WHAT TO DO -
When you reach the line containing "1418x862 pixels." in the records below, start copying exactly, and stop once you have copied the line containing "Start Slide Show".

........

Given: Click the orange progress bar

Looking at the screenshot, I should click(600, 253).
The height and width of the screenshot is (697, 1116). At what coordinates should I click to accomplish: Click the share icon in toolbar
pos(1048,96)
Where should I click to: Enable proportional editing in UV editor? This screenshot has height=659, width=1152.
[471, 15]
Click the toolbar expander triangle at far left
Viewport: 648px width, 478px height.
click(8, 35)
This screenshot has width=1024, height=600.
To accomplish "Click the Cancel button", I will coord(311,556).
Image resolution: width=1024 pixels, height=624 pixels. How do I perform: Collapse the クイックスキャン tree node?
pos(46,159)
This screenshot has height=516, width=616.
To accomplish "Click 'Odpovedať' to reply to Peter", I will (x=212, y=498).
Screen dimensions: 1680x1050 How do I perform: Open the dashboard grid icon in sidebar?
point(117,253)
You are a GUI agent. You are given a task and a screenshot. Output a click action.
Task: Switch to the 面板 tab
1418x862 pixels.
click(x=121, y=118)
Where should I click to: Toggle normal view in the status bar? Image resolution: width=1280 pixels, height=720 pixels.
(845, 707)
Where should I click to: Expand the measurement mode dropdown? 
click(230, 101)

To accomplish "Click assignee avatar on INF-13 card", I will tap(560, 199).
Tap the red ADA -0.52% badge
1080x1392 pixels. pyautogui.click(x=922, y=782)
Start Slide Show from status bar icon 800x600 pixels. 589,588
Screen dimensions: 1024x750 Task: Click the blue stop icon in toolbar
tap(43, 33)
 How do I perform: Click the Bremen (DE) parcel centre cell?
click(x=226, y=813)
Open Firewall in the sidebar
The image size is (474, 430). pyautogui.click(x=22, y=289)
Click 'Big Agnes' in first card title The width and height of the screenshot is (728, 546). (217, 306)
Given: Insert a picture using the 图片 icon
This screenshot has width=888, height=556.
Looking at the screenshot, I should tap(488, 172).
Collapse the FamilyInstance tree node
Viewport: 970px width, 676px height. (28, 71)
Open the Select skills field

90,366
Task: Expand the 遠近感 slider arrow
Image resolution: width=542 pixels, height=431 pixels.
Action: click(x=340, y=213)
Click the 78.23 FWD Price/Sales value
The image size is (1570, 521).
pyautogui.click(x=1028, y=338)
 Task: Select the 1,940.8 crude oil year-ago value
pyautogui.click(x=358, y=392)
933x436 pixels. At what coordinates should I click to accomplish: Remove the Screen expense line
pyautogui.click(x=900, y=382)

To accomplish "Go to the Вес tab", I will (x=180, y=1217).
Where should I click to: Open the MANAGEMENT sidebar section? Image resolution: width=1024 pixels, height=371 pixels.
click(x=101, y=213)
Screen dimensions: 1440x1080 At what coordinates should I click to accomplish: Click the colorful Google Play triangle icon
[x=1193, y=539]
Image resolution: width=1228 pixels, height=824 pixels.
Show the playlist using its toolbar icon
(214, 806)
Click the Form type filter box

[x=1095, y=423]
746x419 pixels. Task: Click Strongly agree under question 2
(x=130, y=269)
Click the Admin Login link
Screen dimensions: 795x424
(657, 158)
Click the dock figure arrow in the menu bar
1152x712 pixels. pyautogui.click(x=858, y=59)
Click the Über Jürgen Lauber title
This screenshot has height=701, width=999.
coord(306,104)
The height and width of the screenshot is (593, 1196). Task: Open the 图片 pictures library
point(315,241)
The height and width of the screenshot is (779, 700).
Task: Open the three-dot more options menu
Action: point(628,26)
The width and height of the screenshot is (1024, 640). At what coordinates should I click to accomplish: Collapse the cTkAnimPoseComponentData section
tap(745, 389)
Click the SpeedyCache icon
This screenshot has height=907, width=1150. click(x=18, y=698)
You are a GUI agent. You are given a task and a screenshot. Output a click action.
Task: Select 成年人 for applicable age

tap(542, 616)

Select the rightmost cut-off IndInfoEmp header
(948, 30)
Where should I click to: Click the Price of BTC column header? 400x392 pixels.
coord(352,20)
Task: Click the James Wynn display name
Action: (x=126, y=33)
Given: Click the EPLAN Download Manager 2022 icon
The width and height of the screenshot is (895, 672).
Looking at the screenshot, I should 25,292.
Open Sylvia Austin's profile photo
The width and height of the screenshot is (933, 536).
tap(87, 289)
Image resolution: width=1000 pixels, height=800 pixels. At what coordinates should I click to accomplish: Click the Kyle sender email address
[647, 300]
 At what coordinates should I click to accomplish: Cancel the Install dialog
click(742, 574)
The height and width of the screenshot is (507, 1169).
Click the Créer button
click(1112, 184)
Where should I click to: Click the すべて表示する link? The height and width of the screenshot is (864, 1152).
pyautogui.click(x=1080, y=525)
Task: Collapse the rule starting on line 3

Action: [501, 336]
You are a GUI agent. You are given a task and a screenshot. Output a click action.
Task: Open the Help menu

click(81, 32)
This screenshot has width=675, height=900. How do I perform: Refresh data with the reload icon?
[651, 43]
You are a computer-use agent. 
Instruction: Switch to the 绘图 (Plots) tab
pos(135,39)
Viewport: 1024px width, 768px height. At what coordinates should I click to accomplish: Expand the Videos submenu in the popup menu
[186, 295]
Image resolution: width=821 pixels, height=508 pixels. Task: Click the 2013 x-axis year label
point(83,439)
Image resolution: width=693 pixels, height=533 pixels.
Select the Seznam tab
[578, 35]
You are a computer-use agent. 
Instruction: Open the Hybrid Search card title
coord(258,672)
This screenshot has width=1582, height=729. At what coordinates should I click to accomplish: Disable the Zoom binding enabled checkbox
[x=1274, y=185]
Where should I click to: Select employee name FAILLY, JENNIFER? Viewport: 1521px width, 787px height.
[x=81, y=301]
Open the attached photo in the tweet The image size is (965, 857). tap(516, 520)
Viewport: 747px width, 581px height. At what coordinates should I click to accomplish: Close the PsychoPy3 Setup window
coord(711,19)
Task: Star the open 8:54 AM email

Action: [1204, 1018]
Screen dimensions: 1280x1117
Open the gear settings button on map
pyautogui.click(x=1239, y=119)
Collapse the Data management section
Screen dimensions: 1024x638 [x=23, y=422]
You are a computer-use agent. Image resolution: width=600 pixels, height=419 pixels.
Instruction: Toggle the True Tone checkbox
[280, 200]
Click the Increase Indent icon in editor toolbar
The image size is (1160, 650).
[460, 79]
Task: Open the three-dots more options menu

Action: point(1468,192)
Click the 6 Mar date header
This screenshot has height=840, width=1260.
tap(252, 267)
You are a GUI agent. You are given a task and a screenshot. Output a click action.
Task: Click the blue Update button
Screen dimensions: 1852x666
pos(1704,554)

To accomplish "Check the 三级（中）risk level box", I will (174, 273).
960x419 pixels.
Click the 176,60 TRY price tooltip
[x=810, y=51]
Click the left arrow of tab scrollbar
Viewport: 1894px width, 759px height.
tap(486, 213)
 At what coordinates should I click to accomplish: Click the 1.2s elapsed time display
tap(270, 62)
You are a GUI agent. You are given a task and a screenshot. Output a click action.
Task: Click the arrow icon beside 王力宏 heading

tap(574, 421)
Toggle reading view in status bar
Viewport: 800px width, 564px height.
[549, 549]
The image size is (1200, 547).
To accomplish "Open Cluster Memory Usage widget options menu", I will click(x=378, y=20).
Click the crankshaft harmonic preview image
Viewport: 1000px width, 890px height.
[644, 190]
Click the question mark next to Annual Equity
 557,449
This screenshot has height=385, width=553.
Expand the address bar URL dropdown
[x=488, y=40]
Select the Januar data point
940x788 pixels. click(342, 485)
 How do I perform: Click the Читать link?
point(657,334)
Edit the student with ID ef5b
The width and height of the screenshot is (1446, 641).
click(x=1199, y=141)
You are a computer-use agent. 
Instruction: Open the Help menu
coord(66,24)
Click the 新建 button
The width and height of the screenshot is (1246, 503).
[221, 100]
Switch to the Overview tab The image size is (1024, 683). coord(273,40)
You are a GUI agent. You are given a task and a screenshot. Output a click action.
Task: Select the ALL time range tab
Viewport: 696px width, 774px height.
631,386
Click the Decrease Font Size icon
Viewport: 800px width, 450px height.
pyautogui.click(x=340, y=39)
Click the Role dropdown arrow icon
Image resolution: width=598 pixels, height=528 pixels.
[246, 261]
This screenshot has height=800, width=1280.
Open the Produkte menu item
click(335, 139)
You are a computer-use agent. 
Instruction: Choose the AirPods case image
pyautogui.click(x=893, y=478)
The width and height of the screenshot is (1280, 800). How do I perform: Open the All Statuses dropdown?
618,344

........

REPLY -
1418x862 pixels.
click(x=121, y=118)
Where should I click to: Toggle normal view in the status bar? Image resolution: width=1280 pixels, height=720 pixels.
(845, 707)
Where should I click to: Expand the measurement mode dropdown? 
click(230, 101)

To accomplish "Click assignee avatar on INF-13 card", I will tap(560, 199).
Tap the red ADA -0.52% badge
1080x1392 pixels. pyautogui.click(x=922, y=782)
Start Slide Show from status bar icon 800x600 pixels. 589,588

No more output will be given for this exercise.